As quick generality check you could try letrec loop pattern for Java:

new Object() {
  boolean isOdd(int i) {
    if(i < 0) i = -i;
    return i == 0 ? false : !isEven(i-1); 
  }
  boolean isEven(int i) {
    if(i < 0) i = -i;
    return i == 0 ? true : !isOdd(i-1); 
  }
}.isOdd(5);

Another thing is that there are uses for objects inside expressions. Consider the let and if statements. With open/close blocks I could do the following easily (calculator grammar from tutorial):

assert {?a,b; assert a > b; a * b;} ({let a = {let b = 1; b + b;}; a * a;}, 3) == 12;

Here we have block used to create a lambda expression ({? a,b; ... }) that checks arguments before multiplication and we have a block expression with "let" statements as the first argument in the function invocation.

Try to encode it as singleliner in Python-like syntax while keeping the same AST and operation order.

It is possible to refactor expression to be expressible in Python syntax by splitting components into different statements, but the fact that the phrase syntax so strongly affects expression and statement syntax was what I did not like about about it.

Of course I agree that

Of course I agree that placing blocks in the middle of an expression causes technical problems in languages that delimit blocks using indentation.

I also agree with you about preserving LL(1).

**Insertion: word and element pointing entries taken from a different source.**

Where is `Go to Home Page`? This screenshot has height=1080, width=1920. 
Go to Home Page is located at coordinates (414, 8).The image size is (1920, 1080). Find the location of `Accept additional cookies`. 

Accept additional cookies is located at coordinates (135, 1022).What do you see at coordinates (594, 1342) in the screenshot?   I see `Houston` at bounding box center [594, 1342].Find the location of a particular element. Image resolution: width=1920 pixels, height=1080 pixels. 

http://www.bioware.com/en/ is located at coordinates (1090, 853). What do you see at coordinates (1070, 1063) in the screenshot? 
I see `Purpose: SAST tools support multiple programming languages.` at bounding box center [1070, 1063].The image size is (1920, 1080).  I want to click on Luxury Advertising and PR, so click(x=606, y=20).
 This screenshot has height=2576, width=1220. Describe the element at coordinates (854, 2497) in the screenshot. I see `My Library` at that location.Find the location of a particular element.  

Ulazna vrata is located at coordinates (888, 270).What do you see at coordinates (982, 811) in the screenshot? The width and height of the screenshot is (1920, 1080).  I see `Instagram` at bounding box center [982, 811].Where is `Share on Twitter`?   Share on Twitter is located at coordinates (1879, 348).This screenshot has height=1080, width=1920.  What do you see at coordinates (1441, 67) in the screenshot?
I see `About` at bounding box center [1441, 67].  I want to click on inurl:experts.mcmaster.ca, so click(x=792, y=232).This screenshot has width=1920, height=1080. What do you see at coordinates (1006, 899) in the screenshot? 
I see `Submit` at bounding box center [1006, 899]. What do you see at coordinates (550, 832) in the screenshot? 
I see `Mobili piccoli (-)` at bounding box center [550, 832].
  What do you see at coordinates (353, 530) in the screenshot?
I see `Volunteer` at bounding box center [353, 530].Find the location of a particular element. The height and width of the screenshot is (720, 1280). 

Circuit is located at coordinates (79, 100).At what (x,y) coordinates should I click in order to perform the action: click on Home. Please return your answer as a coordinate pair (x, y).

If one applies a slightly more extensive modification of Pythons grammar it will be LL(1) again. These are the rewrites.

stmt: compound_stmt
single_input: NEWLINE | compound_stmt NEWLINE
compound_stmt: if_stmt | while_stmt | for_stmt | try_stmt | with_stmt | funcdef | classdef | thunk_stmt
thunk_stmt: small_stmt ( ':' suite | (';' small_stmt)* [';'] NEWLINE )

What I do not agree about is that this is also a design problem but this is a fuzzy target. As I see you prefer JavaScript like syntax over Pythons or aim on producing maximal expression density per line so it is no wonder that I couldn't convince you that my claim makes sense.

Yes. The difference is in value judgements

Yes. It looks like we understand the problem in almost the same way. But we assign different values to the different parts of the mosaic. And you claim makes sense. In case if I were designed a some fixed imperative programming language, the Python syntax might have won. But I'm approaching a bit wider class of problems.

I value freedom to use blocks in the middle of the expression, since it puts less constraints on the language designer. And blocks and block-like constructs are used a lot in the functional languages. C/Java/JavaScript-like blocks just enable such usages with the least hassle of what I see.

I also value the elegance and friendliness to touch-typing. And at these points Python-like syntax wins (but only in cases when it support required syntax as well).

I just value the first group more than the second one. You possibly value the second group over the first one.